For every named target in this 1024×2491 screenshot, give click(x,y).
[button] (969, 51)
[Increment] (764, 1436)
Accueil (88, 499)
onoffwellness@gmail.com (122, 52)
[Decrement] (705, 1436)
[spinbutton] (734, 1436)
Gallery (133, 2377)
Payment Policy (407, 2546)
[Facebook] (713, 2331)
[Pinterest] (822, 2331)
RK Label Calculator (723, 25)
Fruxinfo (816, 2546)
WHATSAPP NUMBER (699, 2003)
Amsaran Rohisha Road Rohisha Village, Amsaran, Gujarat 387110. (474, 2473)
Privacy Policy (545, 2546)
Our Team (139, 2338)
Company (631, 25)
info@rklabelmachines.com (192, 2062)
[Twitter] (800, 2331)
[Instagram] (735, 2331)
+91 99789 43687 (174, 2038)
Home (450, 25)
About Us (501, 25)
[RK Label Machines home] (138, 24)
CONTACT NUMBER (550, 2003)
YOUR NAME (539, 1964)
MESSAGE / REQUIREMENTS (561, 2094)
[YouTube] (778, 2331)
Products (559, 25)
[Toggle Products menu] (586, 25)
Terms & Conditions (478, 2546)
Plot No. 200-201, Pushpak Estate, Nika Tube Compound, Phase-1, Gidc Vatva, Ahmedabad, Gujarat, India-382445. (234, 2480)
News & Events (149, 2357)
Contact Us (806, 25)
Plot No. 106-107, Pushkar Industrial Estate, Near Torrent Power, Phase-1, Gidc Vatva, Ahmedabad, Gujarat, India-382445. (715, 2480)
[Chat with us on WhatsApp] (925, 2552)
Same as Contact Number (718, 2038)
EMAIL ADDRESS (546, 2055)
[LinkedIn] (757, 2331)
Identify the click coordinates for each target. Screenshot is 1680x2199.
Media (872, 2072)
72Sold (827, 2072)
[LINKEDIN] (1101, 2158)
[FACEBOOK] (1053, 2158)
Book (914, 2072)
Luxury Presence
══════════════════════════════
*Assignment*. Precisely reproduce the lines of the entries, beginning at the first and ending at the one containing "Privacy Policy (545, 2546)". Add nothing.

*Completed exercise*.
For every named target in this 1024×2491 screenshot, give click(x,y).
[button] (969, 51)
[Increment] (764, 1436)
Accueil (88, 499)
onoffwellness@gmail.com (122, 52)
[Decrement] (705, 1436)
[spinbutton] (734, 1436)
Gallery (133, 2377)
Payment Policy (407, 2546)
[Facebook] (713, 2331)
[Pinterest] (822, 2331)
RK Label Calculator (723, 25)
Fruxinfo (816, 2546)
WHATSAPP NUMBER (699, 2003)
Amsaran Rohisha Road Rohisha Village, Amsaran, Gujarat 387110. (474, 2473)
Privacy Policy (545, 2546)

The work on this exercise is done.